Dramatyczna interwencja w Poznaniu. "Żadna placówka nie wyraziła woli"

dzieci-policja
Piecza zastępcza i problemy z miejscem dla dzieci. Resort zapowiada prace nad nowelizacją ustawy
Źródło: TVN24
Funkcjonariusze próbują znaleźć opiekę dzieciom odebranym pijanej matce. Nie znajdują - po wielu próbach, gdy "żadna placówka nie wyraziła woli przyjęcia dzieci", trafiają one do szpitala. Tak wyglądała dramatyczna interwencja w Poznaniu, ale z podobnymi problemami policjanci spotykają się częściej. Materiał magazynu "Polska i Świat".

Na podłodze brud i resztki jedzenia, w łóżeczkach zaniedbane dzieci - dwie dziewczynki. Taki widok zastali policjanci w poznańskim mieszkaniu. - To było niemowlę i dwuletnia dziewczynka, którą trzeba było się zająć - mówi kom. Sylwia Stańko-Mejza z Komendy Miejskiej w Poznaniu.

O sprawie pierwsza napisała "Gazeta Wyborcza". 25-letnia matka dziewczynek była kompletnie pijana - miała niemal 3 promile alkoholu we krwi. Niestety nikt z rodziny nie chciał zająć się dziewczynkami.

- W przypadku takich interwencji dzieci są brudne, przemoczone, często trzeba je przebrać, nakarmić. Są głodne, a my nie wiemy, co wcześniej jadły - zwraca uwagę Stańko-Mejza.

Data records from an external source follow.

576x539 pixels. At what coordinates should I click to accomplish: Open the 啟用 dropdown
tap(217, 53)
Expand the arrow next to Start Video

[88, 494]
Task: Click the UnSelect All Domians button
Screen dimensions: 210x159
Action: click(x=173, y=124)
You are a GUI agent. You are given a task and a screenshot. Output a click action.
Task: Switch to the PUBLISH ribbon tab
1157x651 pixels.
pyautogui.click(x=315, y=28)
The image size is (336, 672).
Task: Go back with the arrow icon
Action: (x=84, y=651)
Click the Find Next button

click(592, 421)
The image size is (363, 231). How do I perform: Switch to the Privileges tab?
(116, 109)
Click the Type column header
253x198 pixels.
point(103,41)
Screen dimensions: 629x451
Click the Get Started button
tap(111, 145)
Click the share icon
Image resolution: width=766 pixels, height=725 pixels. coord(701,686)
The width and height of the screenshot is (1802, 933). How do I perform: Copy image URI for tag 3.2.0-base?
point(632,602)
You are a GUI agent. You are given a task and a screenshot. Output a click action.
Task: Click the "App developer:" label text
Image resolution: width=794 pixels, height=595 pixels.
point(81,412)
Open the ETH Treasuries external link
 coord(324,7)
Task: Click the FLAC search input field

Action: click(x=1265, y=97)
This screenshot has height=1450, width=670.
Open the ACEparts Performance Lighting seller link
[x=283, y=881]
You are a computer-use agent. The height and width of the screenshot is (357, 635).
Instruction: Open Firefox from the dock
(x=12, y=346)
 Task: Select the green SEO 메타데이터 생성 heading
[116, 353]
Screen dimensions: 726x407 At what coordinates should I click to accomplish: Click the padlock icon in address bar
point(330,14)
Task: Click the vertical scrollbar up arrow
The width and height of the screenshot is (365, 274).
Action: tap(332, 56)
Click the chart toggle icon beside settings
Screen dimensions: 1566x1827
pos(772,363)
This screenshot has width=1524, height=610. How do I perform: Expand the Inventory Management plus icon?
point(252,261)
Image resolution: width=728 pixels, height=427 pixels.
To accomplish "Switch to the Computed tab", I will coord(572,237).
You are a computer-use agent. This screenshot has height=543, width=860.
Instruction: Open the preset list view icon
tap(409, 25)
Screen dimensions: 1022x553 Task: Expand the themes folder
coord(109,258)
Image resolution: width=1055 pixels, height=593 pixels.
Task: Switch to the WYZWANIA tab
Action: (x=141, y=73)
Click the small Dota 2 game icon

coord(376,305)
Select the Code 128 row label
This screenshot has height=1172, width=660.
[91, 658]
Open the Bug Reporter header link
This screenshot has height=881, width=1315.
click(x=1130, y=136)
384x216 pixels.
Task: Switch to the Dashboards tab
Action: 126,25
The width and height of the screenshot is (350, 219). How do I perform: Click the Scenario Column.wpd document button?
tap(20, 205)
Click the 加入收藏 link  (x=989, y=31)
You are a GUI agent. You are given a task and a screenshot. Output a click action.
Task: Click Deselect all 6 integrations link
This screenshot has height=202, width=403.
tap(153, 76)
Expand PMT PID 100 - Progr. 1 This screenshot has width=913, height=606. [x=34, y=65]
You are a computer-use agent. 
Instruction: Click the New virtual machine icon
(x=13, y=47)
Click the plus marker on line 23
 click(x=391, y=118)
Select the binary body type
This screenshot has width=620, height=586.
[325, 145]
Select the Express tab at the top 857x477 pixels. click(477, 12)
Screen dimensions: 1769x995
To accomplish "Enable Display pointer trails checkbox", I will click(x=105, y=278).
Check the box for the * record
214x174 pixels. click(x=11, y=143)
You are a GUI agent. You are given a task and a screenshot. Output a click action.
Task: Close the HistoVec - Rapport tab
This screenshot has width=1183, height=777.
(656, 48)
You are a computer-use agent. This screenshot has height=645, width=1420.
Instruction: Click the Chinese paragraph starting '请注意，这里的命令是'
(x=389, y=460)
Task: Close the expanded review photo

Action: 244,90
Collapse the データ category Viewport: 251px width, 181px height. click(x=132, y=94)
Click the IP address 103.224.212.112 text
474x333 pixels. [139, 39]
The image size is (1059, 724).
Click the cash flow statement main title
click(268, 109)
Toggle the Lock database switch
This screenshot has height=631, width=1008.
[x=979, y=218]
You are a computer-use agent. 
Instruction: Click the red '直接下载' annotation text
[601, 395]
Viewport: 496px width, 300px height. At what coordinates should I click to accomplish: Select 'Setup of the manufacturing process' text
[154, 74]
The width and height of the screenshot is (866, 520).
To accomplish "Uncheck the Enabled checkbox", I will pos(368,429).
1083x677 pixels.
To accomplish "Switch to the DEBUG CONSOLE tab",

Policjanci nie mogli znaleźć opieki dla dzieci
Policjanci nie mogli znaleźć opieki dla dzieci
Źródło: Wielkopolska Policja

Problemy ze znalezieniem opieki

Dziećmi zajęli się policjanci, w tym czasie trwała walka o miejsce w rodzinie zastępczej. - Policjanci przez kilka godzin próbowali zapewnić pieczę zastępczą dla tych dwóch dziewczynek. Cała sytuacja dla nich była bardzo stresująca i poruszająca - przyznaje rzecznik Komendy Wojewódzkiej Policji w Poznaniu mł. insp. Andrzej Borowiak.

Zazwyczaj w takich sytuacjach policja szuka miejsca dla dziecka wspólnie z pracownikiem Miejskiego Ośrodka Pomocy Rodzinie, ale ten działa tylko do godziny 15.30. Potem pomagać ma Miejskie Centrum Interwencji Kryzysowej.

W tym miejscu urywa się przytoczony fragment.